--- MATERIAL FOR THIS EXERCISE Enclosed Below ---

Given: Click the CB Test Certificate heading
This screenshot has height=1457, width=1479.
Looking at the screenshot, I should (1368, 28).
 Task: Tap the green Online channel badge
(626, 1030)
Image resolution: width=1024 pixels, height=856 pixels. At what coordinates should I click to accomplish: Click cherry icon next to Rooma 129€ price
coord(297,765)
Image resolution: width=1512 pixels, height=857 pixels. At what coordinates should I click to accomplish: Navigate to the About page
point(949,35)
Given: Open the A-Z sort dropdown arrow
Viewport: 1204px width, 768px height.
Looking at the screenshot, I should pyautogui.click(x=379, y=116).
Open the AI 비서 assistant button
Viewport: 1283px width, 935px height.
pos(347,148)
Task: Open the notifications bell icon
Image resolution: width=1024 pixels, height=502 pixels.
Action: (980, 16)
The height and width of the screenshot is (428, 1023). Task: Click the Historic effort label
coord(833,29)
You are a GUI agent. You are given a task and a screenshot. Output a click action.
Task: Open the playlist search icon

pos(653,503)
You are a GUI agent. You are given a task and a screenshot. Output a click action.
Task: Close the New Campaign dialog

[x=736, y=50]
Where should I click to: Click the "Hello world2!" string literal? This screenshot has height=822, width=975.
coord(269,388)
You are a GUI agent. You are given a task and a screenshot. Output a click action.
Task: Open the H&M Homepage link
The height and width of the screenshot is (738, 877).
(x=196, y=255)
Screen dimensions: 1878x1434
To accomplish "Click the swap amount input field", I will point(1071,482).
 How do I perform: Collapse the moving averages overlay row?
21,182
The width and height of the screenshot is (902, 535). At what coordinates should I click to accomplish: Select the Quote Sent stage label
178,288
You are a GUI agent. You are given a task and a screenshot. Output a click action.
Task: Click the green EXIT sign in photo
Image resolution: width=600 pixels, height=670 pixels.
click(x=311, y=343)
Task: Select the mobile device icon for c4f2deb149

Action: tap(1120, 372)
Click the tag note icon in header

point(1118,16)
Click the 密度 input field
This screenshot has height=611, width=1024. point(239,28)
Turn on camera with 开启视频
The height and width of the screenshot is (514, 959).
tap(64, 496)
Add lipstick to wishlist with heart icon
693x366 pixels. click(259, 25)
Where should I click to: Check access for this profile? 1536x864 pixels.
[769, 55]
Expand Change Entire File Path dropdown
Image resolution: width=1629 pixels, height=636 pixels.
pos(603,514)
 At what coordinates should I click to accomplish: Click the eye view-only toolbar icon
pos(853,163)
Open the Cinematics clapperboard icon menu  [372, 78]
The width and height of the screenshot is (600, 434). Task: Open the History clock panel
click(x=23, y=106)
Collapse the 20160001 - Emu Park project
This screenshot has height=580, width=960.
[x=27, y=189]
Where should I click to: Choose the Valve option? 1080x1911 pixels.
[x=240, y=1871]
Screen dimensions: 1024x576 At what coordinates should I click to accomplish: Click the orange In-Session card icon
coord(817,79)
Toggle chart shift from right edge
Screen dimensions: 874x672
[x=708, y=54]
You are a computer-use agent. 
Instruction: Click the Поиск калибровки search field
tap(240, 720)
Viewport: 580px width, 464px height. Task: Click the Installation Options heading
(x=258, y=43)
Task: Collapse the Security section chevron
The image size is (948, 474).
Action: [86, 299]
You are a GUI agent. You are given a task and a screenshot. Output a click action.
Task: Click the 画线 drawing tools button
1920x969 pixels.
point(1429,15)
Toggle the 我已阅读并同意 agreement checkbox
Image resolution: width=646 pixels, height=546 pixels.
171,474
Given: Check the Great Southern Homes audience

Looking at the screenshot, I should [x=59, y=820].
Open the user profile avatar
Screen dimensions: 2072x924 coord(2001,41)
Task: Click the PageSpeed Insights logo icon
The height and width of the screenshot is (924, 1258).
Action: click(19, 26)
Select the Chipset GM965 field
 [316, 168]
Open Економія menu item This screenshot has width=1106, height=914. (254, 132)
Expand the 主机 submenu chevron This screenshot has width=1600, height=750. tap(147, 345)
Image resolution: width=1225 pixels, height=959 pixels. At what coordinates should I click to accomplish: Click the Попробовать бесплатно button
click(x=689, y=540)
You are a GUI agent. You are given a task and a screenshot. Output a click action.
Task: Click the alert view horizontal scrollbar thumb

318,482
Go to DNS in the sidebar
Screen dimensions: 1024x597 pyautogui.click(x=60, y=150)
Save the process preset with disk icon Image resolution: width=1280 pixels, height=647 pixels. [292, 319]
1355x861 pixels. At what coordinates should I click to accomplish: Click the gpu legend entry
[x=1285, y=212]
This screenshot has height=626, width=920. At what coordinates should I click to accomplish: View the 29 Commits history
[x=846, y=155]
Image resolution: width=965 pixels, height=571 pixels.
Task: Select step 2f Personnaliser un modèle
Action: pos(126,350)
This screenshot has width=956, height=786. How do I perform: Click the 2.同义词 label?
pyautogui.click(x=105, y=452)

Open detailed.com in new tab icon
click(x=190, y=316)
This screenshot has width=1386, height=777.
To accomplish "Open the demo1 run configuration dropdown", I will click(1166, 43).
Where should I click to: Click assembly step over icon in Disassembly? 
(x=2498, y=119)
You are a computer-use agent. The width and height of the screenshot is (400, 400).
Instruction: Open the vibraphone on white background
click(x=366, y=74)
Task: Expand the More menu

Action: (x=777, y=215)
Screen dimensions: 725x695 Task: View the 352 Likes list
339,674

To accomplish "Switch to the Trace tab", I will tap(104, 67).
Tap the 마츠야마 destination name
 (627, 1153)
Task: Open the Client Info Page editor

--- End of Enclosed MATERIAL FOR THIS EXERCISE ---

TASK TO COMPLETE: All lines in the preceding records that hold the word "computer" need to be copied.

WRITTEN ANSWER:
You are a computer-use agent. 
You are a computer-use agent. The width and height of the screenshot is (400, 400).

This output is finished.